Poll Results: With Big Data, Statistics Will Become More Important
In one of the most lopsided polls on KDnuggets, a big majority of KDnuggets audience said that in the era of Big Data, Statistics will become more important, as the foundation of Data Science.
A big majority (68%) of KDnuggets audience thought that in the Era of Big Data, Statistics will become more important, as the foundation of Data Science. Only 12% thought that Statistics will be less important, based on a poll of 376 votes.
However, I think that these will be new, "Big" statistics, oriented towards stream processing, approximate counting, bayesian reasoning, machine learning, and other topics relevant for Big Data.
|With the trend towards Big Data and Data-driven Machine Learning methods
|Statistics will become more important, as the foundation of Data Science (256)||68%|
|Statistics importance will not change (56)||15%|
|Statistics will become less important (46)||12%|
|Not sure (18)||5%|
Tom Rampley, More stats, but different emphasis
When I think about the stats I learned in school, it was all very research oriented. As such, my stats teachers tended to work on drawing conclusions from small data sets. As the volume of data rises, I think this application will become much less important. What will remain important are statistics regarding model validity, model comparison, and data significance. In my work as a data scientist in industry I have literally never had to worry about having too small a sample size for my conclusions to be statistically significant.
The other big change I see is a shift away from frequentist statistics and towards Bayesian approaches, as computational power gets ever cheaper and the explicability and probabilistic nature of Bayesian stats grows in value. For example, very few marketing execs really understand what a p-value means. But they all can understand an odds ratio, and giving them conclusions they can use to make decisions is what makes data science valuable.
Ross Bettinger, Big Data vs Statistics
I believe that statistical thinking must and will continue to inform Big Data thinking. Even small-sample theory helps to train the Big Data brain regarding venues of investigation.
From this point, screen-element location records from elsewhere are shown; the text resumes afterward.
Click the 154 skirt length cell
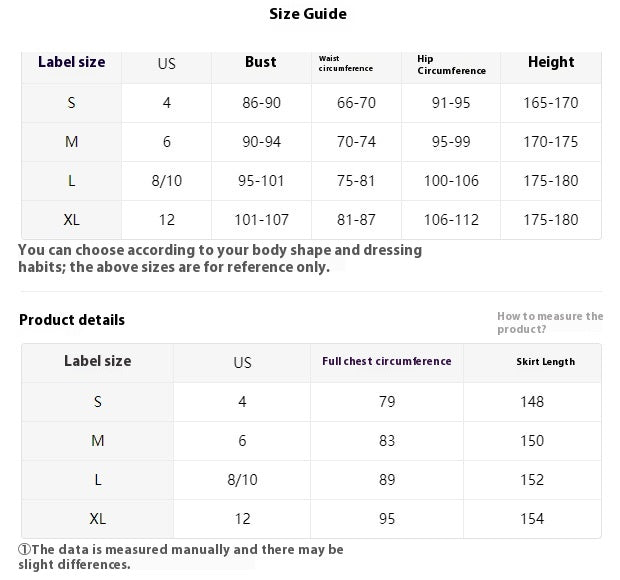 click(x=533, y=519)
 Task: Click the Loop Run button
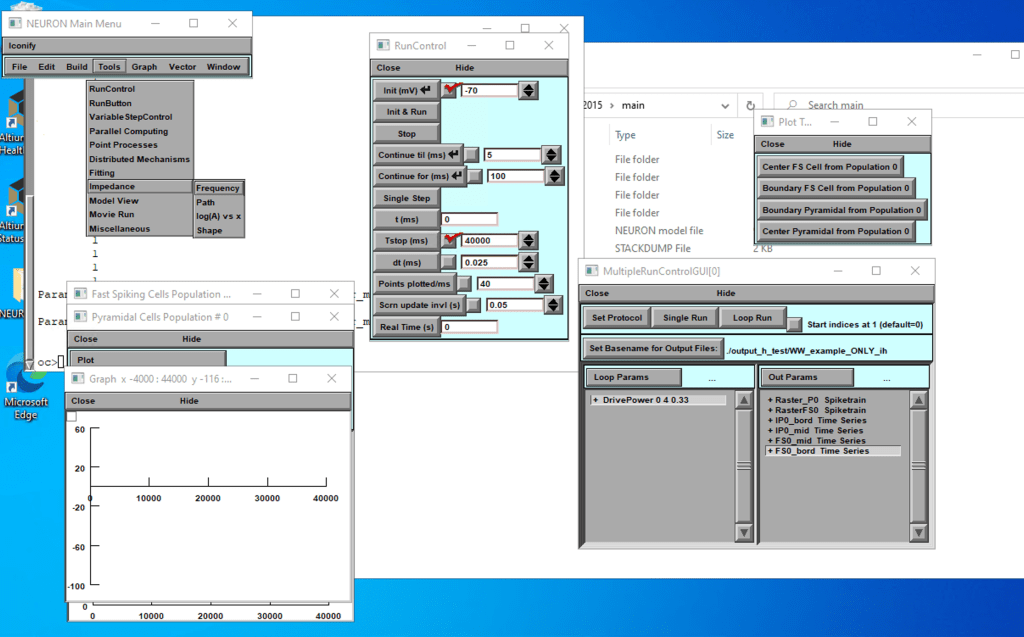[x=752, y=318]
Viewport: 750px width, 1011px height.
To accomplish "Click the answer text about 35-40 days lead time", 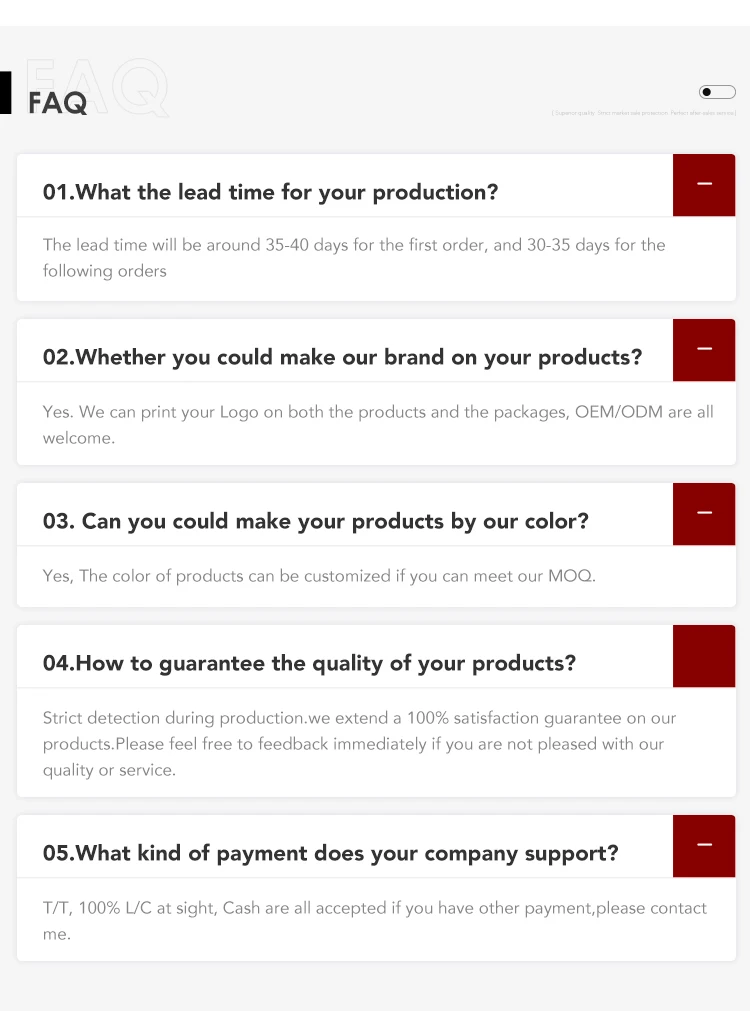I will (354, 258).
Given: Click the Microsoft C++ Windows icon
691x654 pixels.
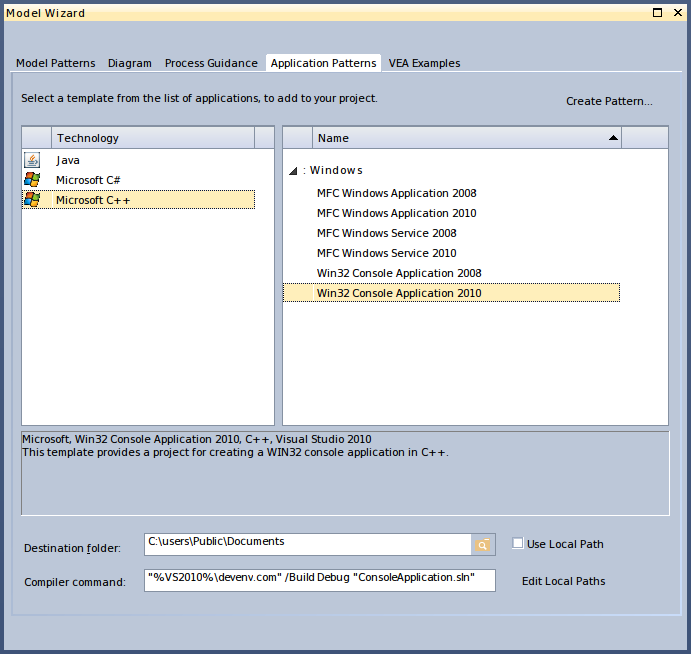Looking at the screenshot, I should click(32, 200).
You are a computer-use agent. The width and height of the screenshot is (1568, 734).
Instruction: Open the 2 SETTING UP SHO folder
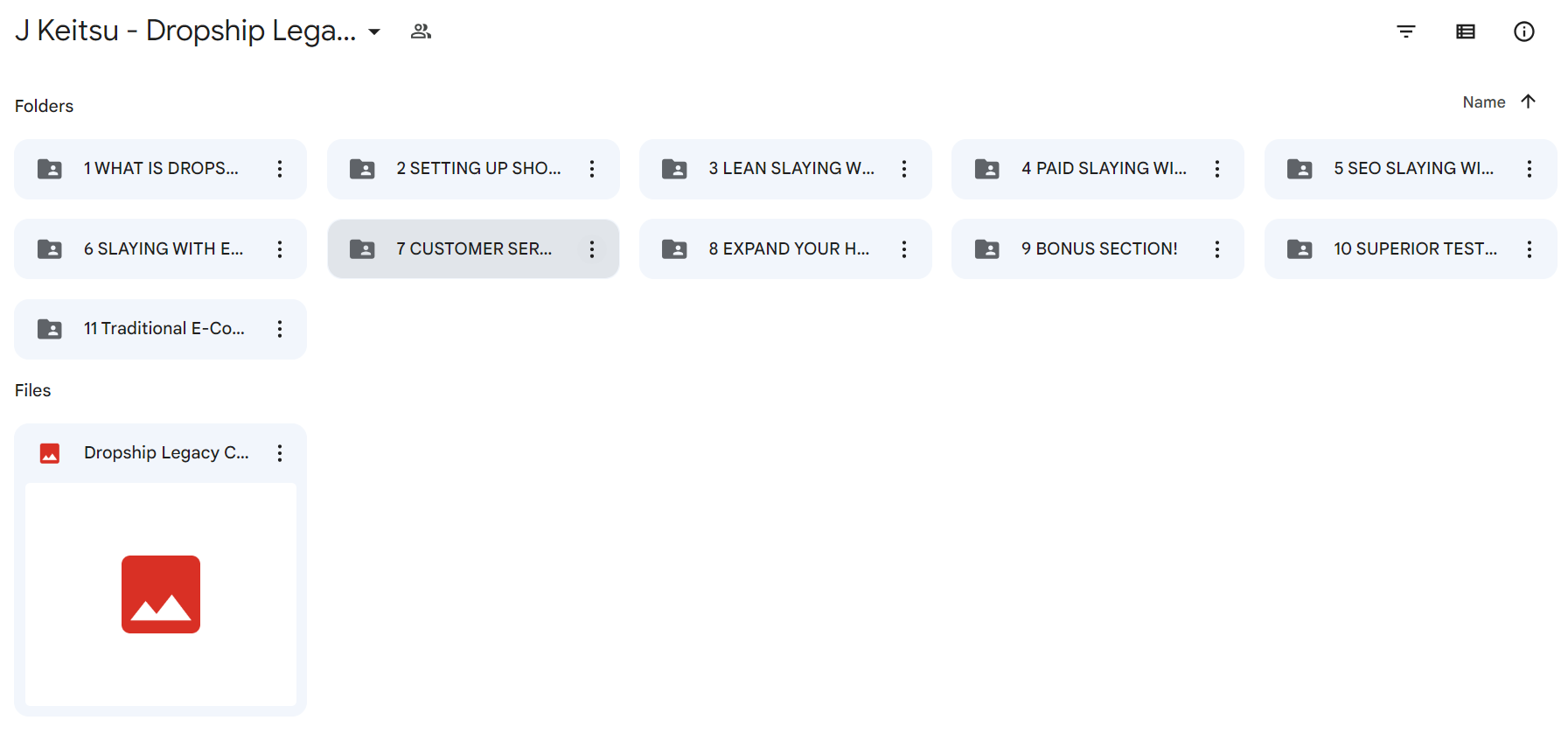tap(477, 169)
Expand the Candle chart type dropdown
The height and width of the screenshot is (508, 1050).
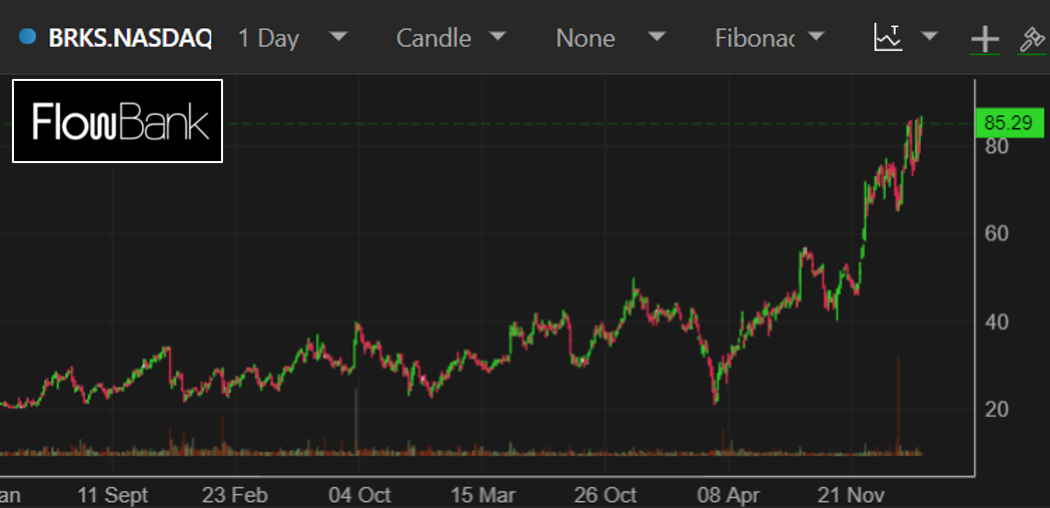497,37
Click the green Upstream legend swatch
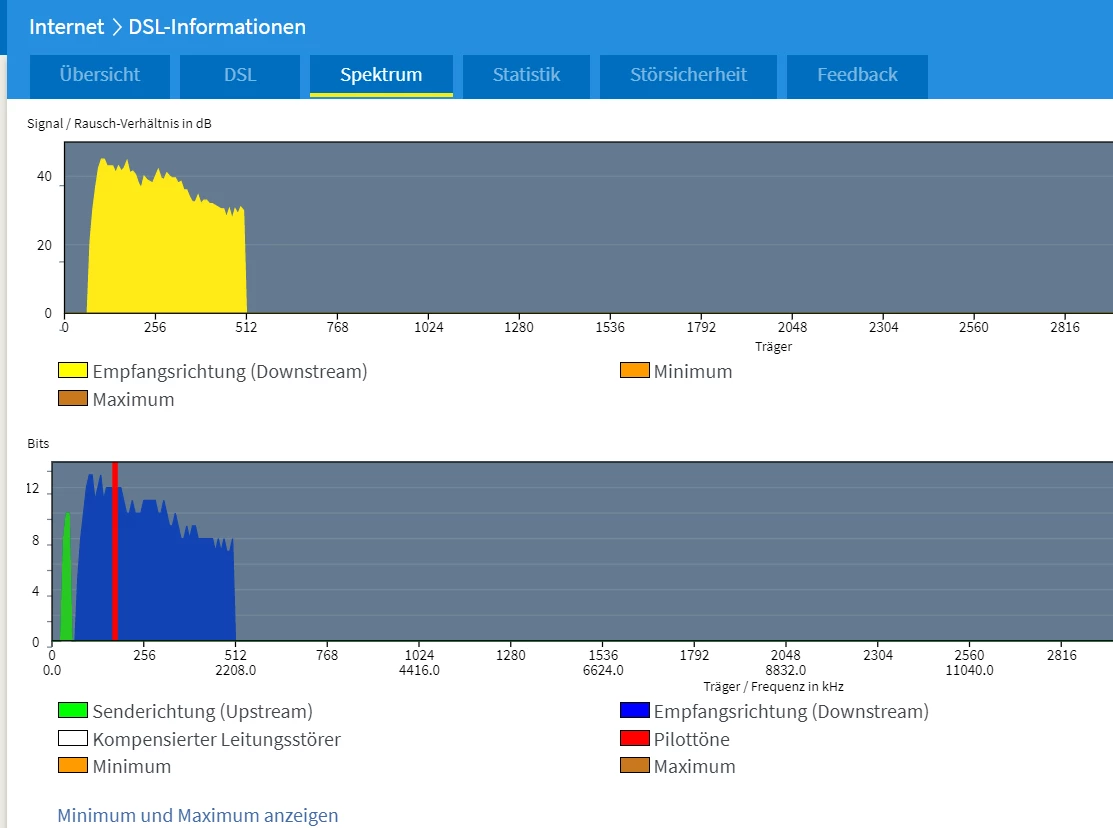 (73, 711)
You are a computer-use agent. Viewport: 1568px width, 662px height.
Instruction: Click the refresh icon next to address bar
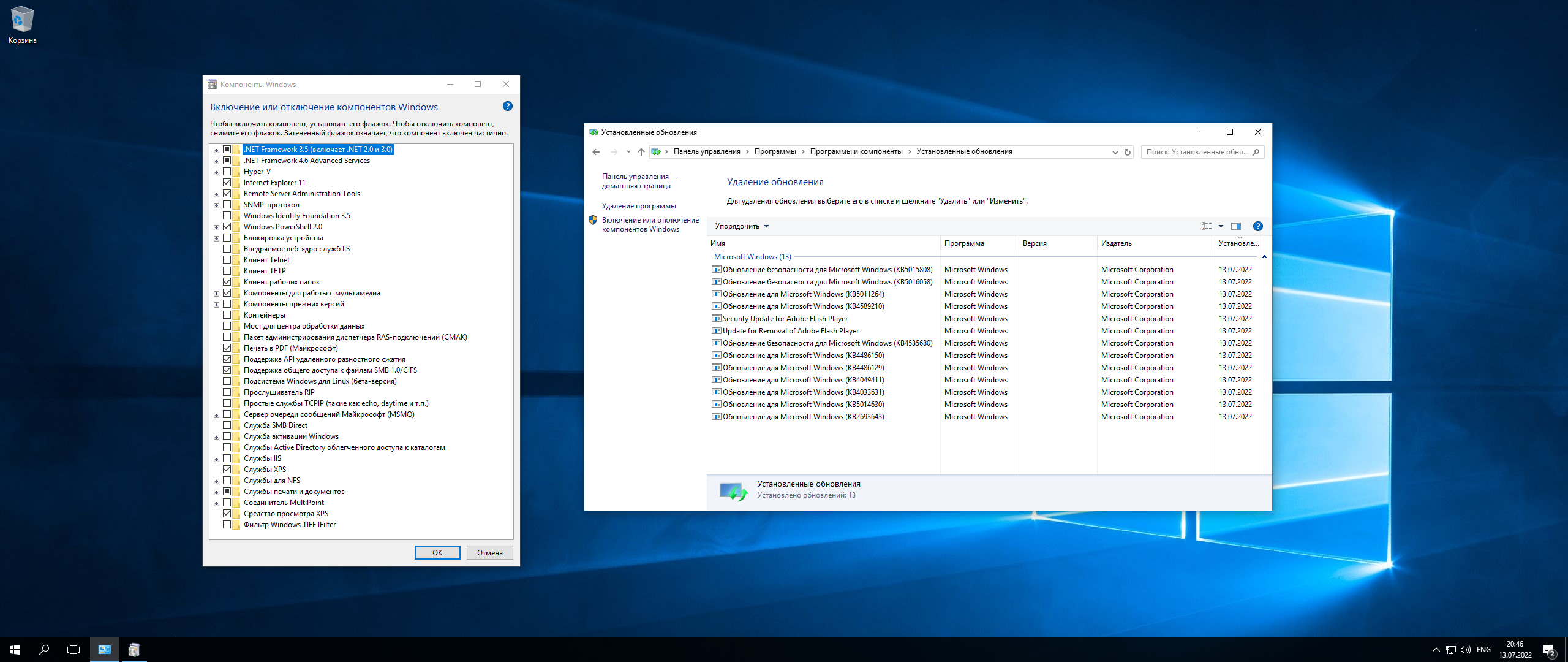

As Sir Isaac Newton once famously said, "If I have seen further it is by standing on ye sholders of Giants." en.wikiquote.org/wiki/Isaac_Newton
Only G!d can create ex nihilo. We moderns must build up our structures on the foundations of our forbearers, and Big Data thinking will borrow from statistical theory what is necessary to progress.
Salil Kalghatgi, Statistics + DS
me thinks a biased group, eh?
but seriously, i agree "data science as an independent discipline, extending the field of statistics to incorporate 'advances in computing with data' " - William S Cleveland from wiki.
how could the role of stats not increase?
Terry Kaufman, important is as important does
BD diminish importance of statistics? Funny thing is many people consider "statistics" to be lots and lots of numbers, rather than the use of established rules for evaluating data. Seems like BD is lots of data subjected to crunching by many methods but subject to no rules. So we now have more data, but more is not better, and what is important is its value to people other than those who analyze it.